Hermione revirou os olhos, sorrindo com carinho. — Não vou repetir. Não queremos inflar o ego de um sonserino. Já é grande o suficiente. 

— Grande? 

— Merlin, todos os homens são assim quando o assunto envolve o tamanho do — ela gesticulou para a frente das calças dele.  

Severo jogou a cabeça para trás, rindo profundamente. — Bem, Srta. Granger, o que são os homens se comparados a rochas e pedras?  

Hermione relaxou, perdendo a batalha de parecer exasperada para rir com ele e completar. — Ou a carruagens que funcionem. E pare de citar Jane Austen para me distrair, sonserino terrível.  

Severo a puxou novamente, rindo. — Bem, a empresa é a  Loccitane .  

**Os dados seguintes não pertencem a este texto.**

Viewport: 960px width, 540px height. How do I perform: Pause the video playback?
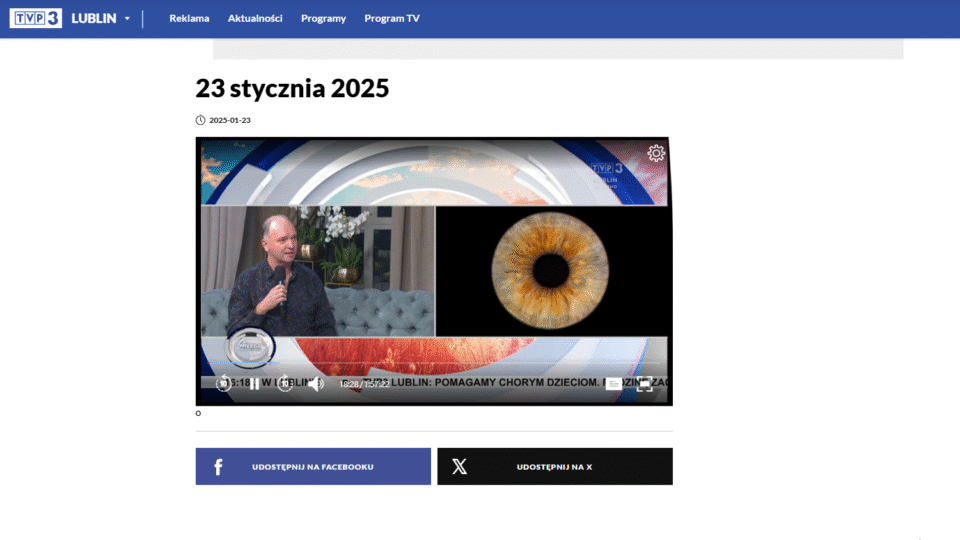(x=254, y=384)
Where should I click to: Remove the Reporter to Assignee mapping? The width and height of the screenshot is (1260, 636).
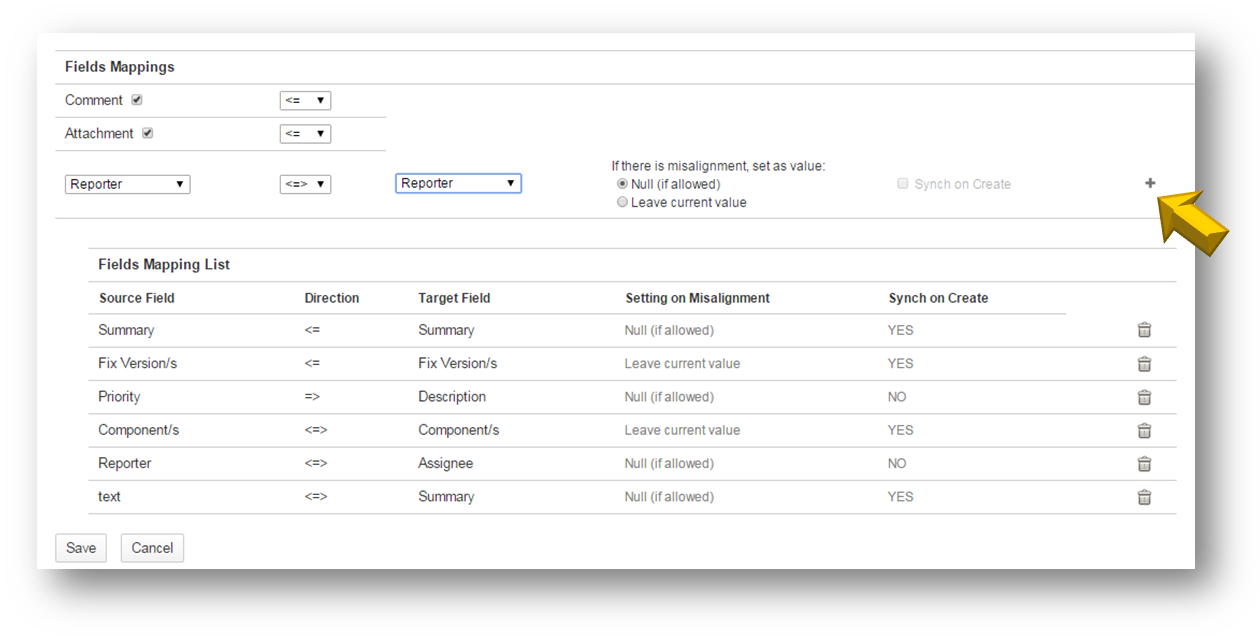(x=1144, y=464)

— Sério? — Hermione exclamou, surpresa. Era realmente muito mais do que ela esperava, e exigiria muito da pequena botica.  

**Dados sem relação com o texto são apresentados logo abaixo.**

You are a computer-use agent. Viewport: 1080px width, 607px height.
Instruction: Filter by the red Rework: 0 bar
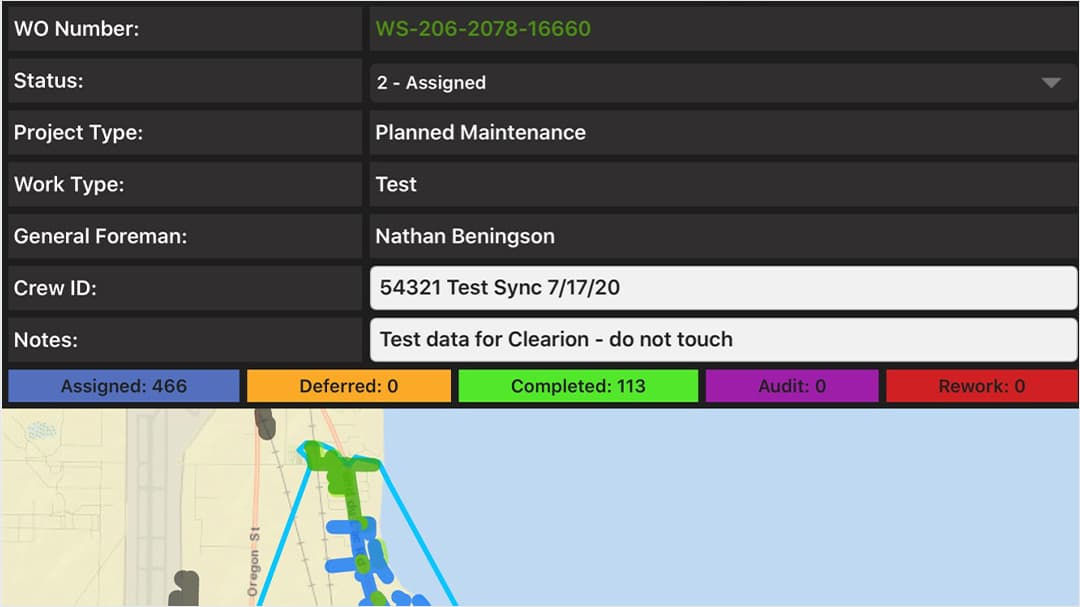click(x=982, y=386)
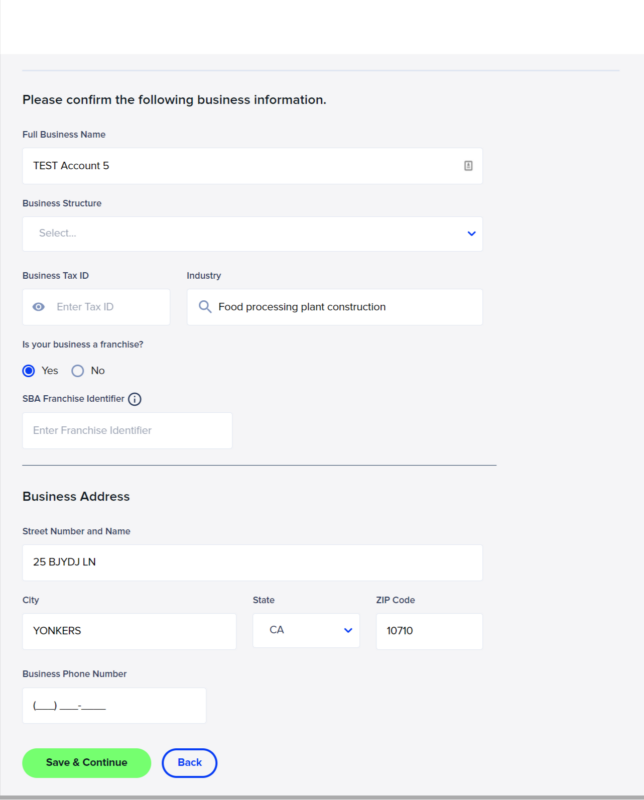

Ele assentiu, falhando ao esconder o seu sorriso diante da empolgação dela. — Conversei diretamente com um dos diretores, mas ele preferiu conversar pessoalmente. Teríamos que ir na sexta e- 

— Para Paris? 

— Sim, e então nós- 

— E a reunião seria com esse diretor? 

— Com o Sr. Baussan, sim.  

— Mas, é depois de amanhã! Nós nem temos um projeto e- 

Ele a silenciou com um dedo. — Vou chegar lá, bruxa.  

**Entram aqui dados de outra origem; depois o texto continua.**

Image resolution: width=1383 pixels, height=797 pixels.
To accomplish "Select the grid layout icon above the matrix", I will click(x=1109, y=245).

Hermione apertou os lábios. — Desculpe. Não vou interromper.  

— Sim, você vai. Como eu ia dizendo, a reunião seria na sexta, às dez. É apenas uma conversa inicial, mas se isso satisfazer a sua ansiedade tenho certeza que eles não serão contrários a uma  pequena  — ele enfatizou, e Hermione sorriu — apresentação.  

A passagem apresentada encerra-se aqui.